Kurz hinter Trier wechselte ich die Seite der Mosel, um hinter Ehrang in die Eifel zu gelangen. Der schnellste Weg zurück nach Hause führte nicht entlang der Mosel, sondern durch meine geliebte Eifel. Würde ich dem Verlauf der ganzen Moselschleifen folgen, stände am Ende das Doppelte an Kilometer auf meinem Tacho im Vergleich zur Route entlang der Bahnlinie. Die gesparten Kilometer erkauft man sich jedoch mit einer ordentlichen Anzahl an Höhenmetern und am heutigen Tag dazu noch mit jeder Menge Gegenwind.
Im Nachhinein betrachtet frage ich mich, warum ich in Trier nicht einfach in den Zug gestiegen bin. Ich kann wirklich nicht mehr sagen, was mich dazu bewogen hat, unbedingt bis nach Klotten zu radeln. Ich kenne jeden Feldweg, noch so kleinen Hügel und jedes Dorf auf diesem Weg, da ich zehn Jahre für die Signaltechnik an der Moselstrecke zuständig war. Vor allem der Teil durch das Alftal von Wittlich nach Bullay, bin ich schon unzählige Male mit dem Fahrrad oder Auto gefahren. Einzig das neu gebaute Stück Fahrradweg, welches die Lücke in Höhe von Höllental schließt, weckte mein Interesse.

Selbstreflexion

An diesem Tag wollte ich mir wohl unbedingt beweisen, dass ich noch einmal 150 Kilometer fahren und dabei 1.000 Höhenmeter überwinden kann.

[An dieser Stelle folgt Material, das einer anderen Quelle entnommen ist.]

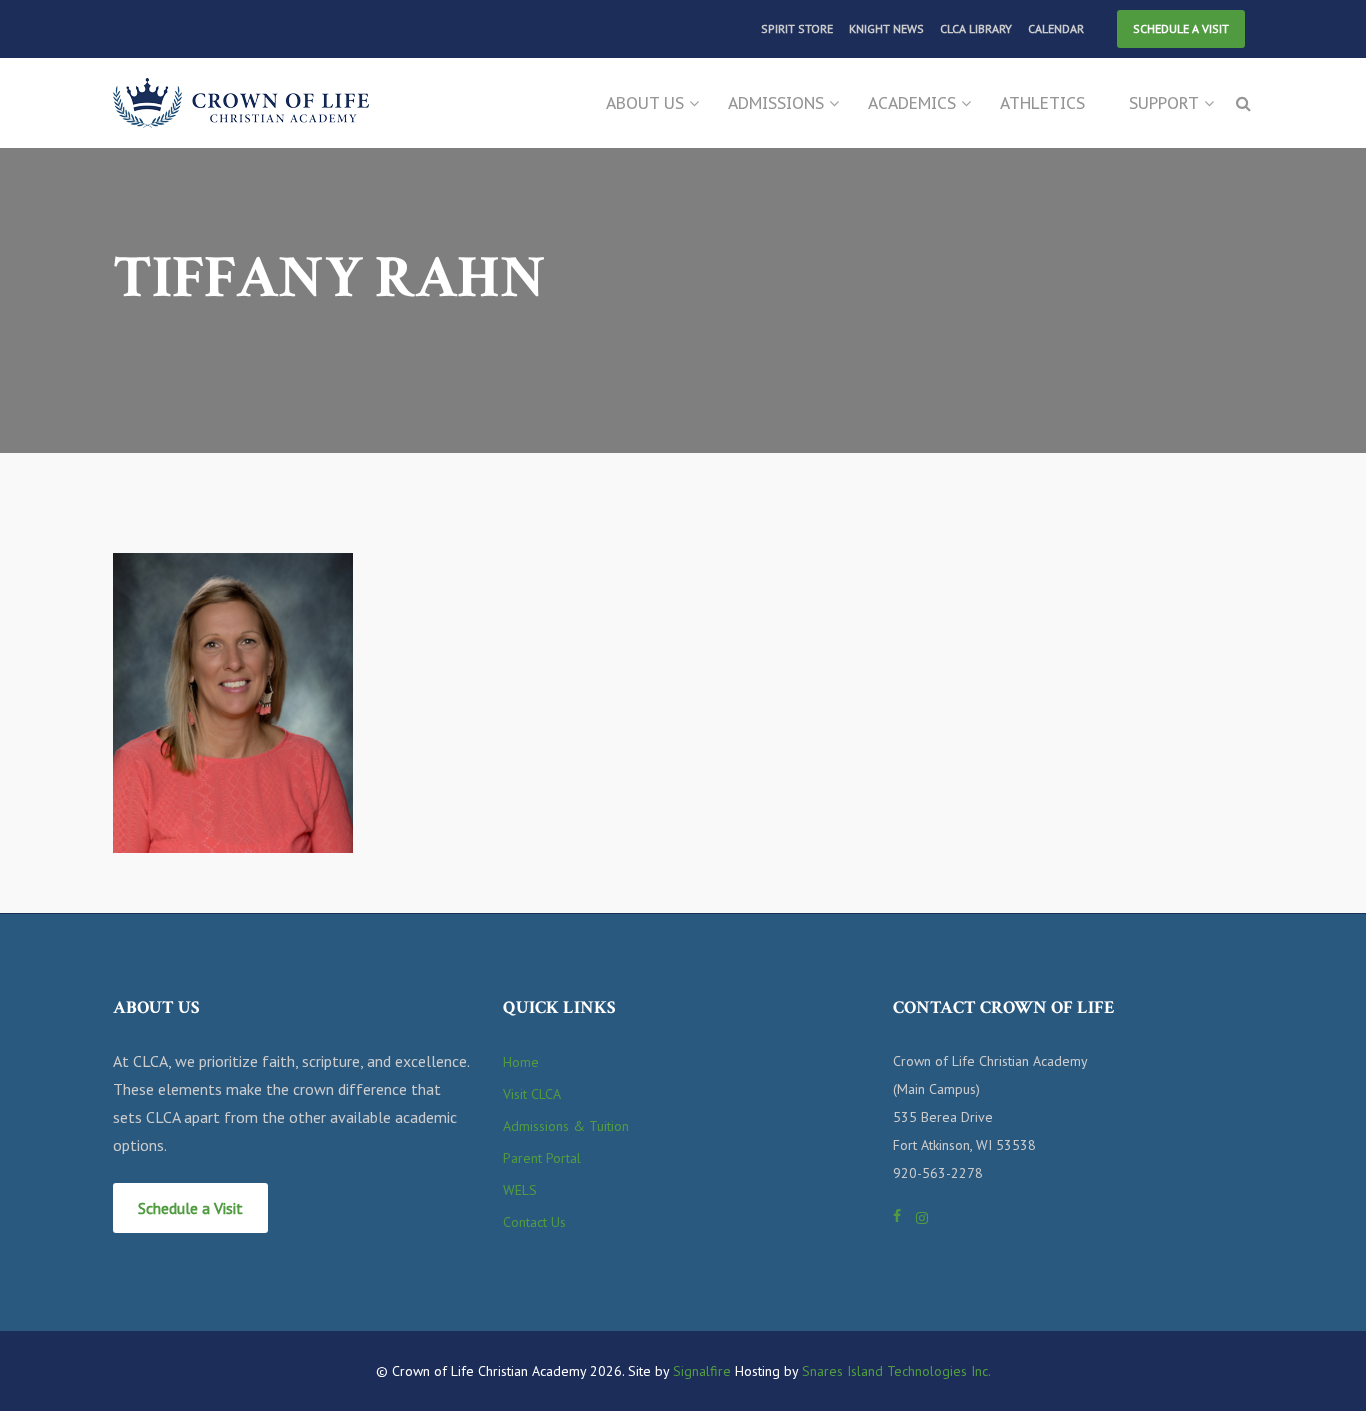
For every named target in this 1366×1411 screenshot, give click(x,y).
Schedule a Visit (1181, 28)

Irgendwann ging es nur noch um den reinen Willen zum Durchhalten, der mich bewegte weiter zu fahren. Nicht so schnell aufzugeben und durchzuhalten, sind sicherlich gute Eigenschaften, die ich besitze. Manchmal stehen sie mir jedoch im Weg und sind nicht besonders zielführend.
Am Nachmittag erreichte ich schließlich meinen Heimatort Klotten, wo leider aus meinem obligatorischen Finisherfoto nichts wurde. Dieses nehme ich normalerweise vor dem großen Schild mit der Aufschrift „Klotten“ auf, welches am Anlegepunkt der Fähre hängt. Dort parkten heute Autos und Wassersportler verluden ihre Kanus. Ich entschied mich direkt nach Hause zu fahren, um dort als Erstes unter die Dusche zu steigen, da ich mittlerweile nicht mehr sehr angenehm roch. Mit einem Milchkaffee auf meinem gemütlichen Sofa wertete ich die Daten von meinem Radcomputer aus. Insgesamt hatte ich in vier Tagen 530 Kilometer zurückgelegt und 8.200 Höhenmeter überwunden, auf meiner Reise rund um das Saarland. Dabei hatte ich ganz viel erlebt, viele interessante Dinge gesehen und eine fantastische Zeit verbracht.